_Requirement:_ Pictures excluded, retype the lines from the one containing "Given: Select the US $28.63 total amount" through the last line of the data below, both included.

_Excerpted data:_
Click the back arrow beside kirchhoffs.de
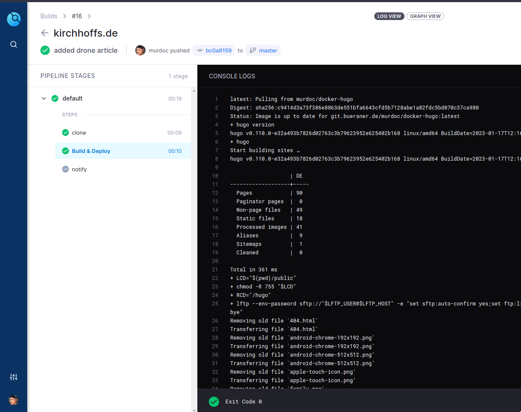Image resolution: width=521 pixels, height=412 pixels. tap(45, 33)
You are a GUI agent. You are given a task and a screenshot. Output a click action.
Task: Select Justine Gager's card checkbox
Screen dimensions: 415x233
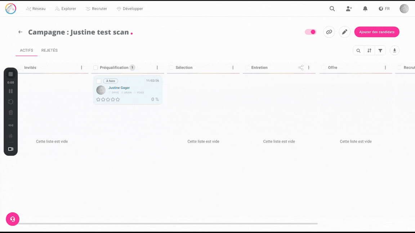click(x=99, y=81)
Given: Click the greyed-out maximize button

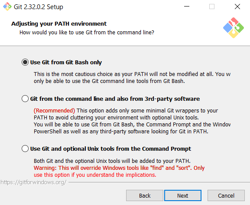Looking at the screenshot, I should [x=212, y=7].

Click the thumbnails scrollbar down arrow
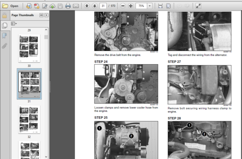(x=46, y=157)
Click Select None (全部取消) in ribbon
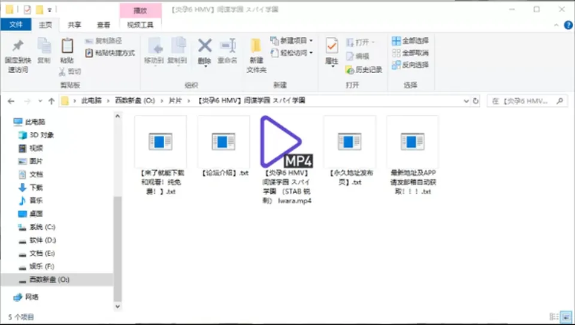Image resolution: width=575 pixels, height=325 pixels. (x=410, y=53)
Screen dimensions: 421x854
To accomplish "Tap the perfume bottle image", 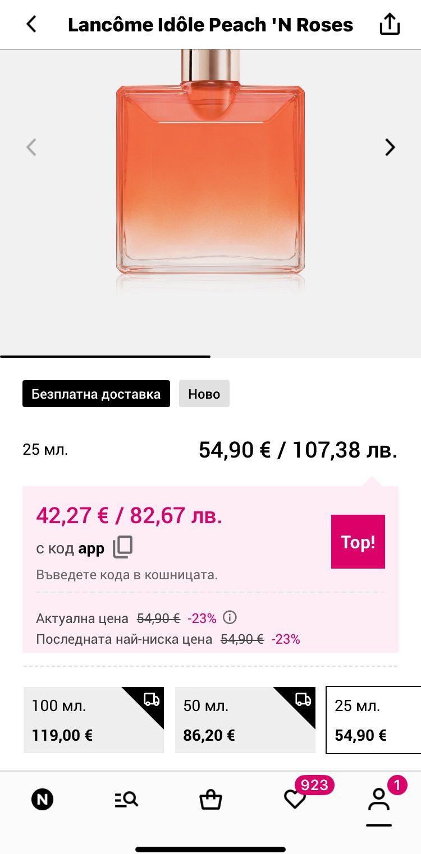I will pyautogui.click(x=211, y=174).
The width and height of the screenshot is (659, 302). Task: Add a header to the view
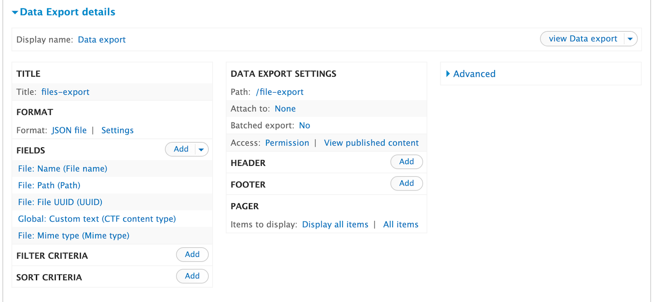tap(406, 162)
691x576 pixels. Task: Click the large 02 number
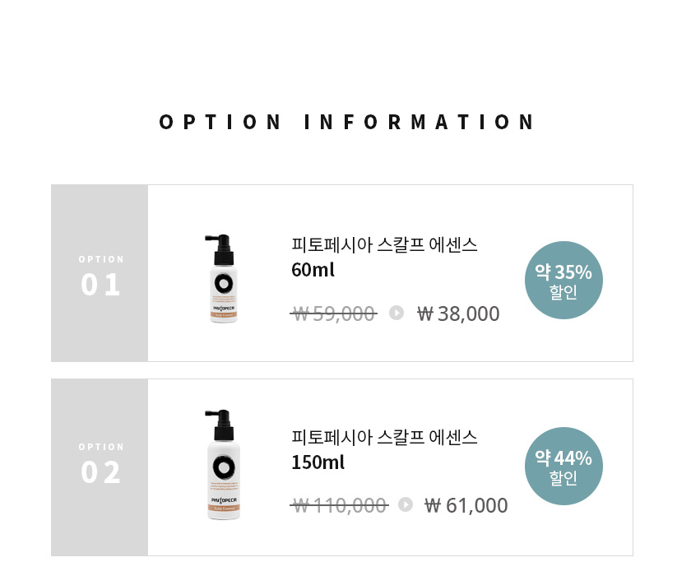click(x=100, y=472)
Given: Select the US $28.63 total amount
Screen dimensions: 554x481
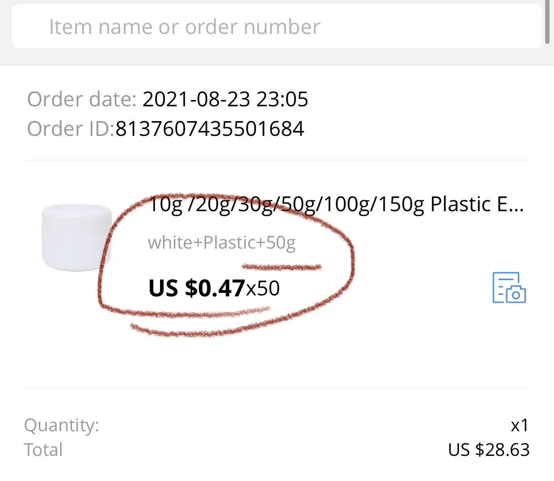Looking at the screenshot, I should [x=489, y=449].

_Output for this exercise:_
Given: Select the US $28.63 total amount
Screen dimensions: 554x481
Looking at the screenshot, I should [x=489, y=449].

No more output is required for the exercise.